Yes, it was. He was born in October and didn't come home until just before Christmas. He was born very early and was 11 weeks premature, which was a real shock for me and Sarra, but luckily although he was in intensive care and in an incubator, he didn’t have any actual health problems – he was just very small. But now he’s healthy and doing really well. The key thing was just to get him bigger as quickly as possible, so we did everything we could to help him to gain weight and get stronger.
Have you got a tricycle set up already for little Callum?
Ha! I don’t know about tricycles – I think the first thing will be a balance bike, to get him into cycling. They were never around when I was a kid; stabilisers were the way forward then. But stabilisers don’t really teach you about balancing, and there are kids who are two or three years of age who are able to cycle now because they learnt on balance bikes. You’re just not strong enough to turn the pedals at an early age, but if you learn the basics about balancing and using your body weight first, then as soon as you are strong enough to actually turn the pedals, you can teach kids on bikes. I was six when I learnt to ride a bike… just think if I’d got into cycling when I was three!
You could have brought home few extra Golds, Chris!
Maybe, but I’d have burnt out early on, that’s the trouble...
You’ve brought out a range of children’s bikes with your company, HOY bikes, and also an adult clothing range with Vulpine. Is it nice for you to give back, having achieved so much in the cycling world yourself?
I’ve been pretty lucky to do what I love for so many years, and to still do it now as a hobby. To be able to do it day in, day out when you’re 38 years of age is fantastic, so I suppose in a way, I’m just trying to put back a bit into sport and into cycling in general.
I want to encourage people to make it part of their lives, because it can be such a fun thing to do, no matter what level you choose to do it at. I think the crucial thing is getting people into it at an early age, so that’s the philosophy of our HOY kids' bikes. We're aiming to get them as light and fun to ride and enjoyable as possible. A lot of kids’ bikes are pretty clunky and heavy and it can put children off trying them.
"Whatever you do, give it your all, do you best and get the most out of it – that’s the one thing I'll always try to encourage."

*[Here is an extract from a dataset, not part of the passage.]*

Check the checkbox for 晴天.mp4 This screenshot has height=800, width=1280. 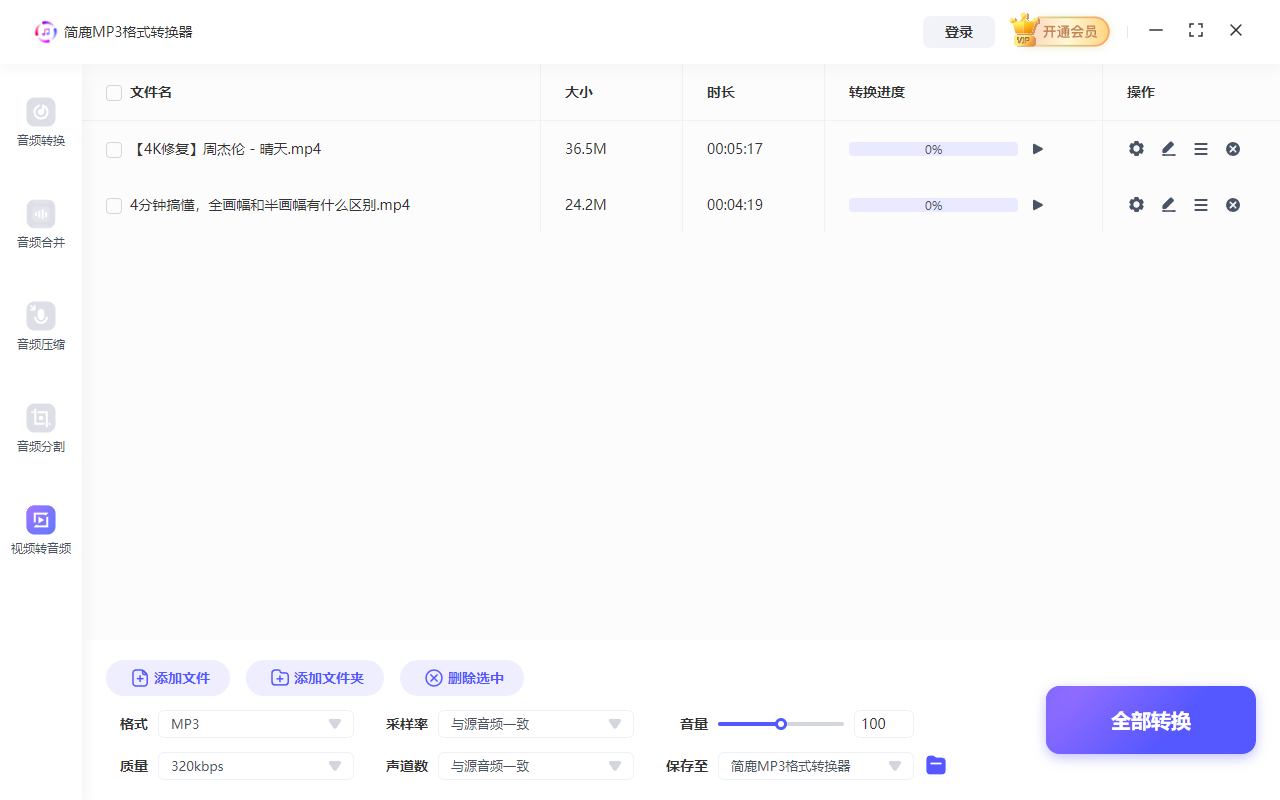tap(113, 149)
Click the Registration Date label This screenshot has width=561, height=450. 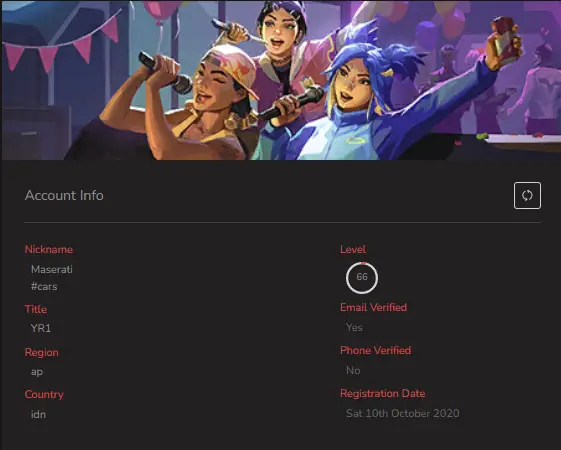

Do you think the UK has a bit of an obesity problem because we're generally not getting out enough and being active?
We could certainly be doing more as a nation to keep fit and healthy and well, and anything that encourages people to exercise and be more active than they are now is a fantastic thing. The increase in cycling participation has been really impressive over the past few years. It’s just gone up and up and up, and hopefully that will have an impact on the nation’s health across the board.
It’s easier in the spring and summer, but how can dads get the kids outside and active when it's cold and wet outside?
It’s all about being dressed for the occasion, you’ve just got to be appropriately kitted out and then you can enjoy it no matter what. Look at skiing and winter sports – people still do them because they’re appropriately dressed, so it’s just about making sure your bike is fit for purpose, you’ve got lights on, you’ve got warm clothing and you can still have lots of fun at any time of year, whatever the weather.
Is cycling something the family can do together?
Absolutely. I think it’s one of the few things you can do as a family and genuinely everyone enjoys it… And there are so many places you can do it; it doesn’t have to be on the road, it can be a nice quiet park, off-road, BMX tracks, velodromes; you can cycle anywhere. It is definitely a family activity, and I’m looking forward to when Callum’s old enough that he can ride with me.
Do you hope Callum will follow you into sport?
You know what, I really don’t care what he gets into. I just hope that whatever he chooses, whatever he enjoys – whether it’s sport or the arts or music or academia – whatever he wants to do doesn’t matter, it’s just about him enjoying it and getting the most out of life. Not everyone can be madly into sport, but whatever he shows an interest in, I’m sure Sarra and I will support him. Whatever you do, give it your all, do you best and get the most out of it – that’s the one thing I'll always try to encourage.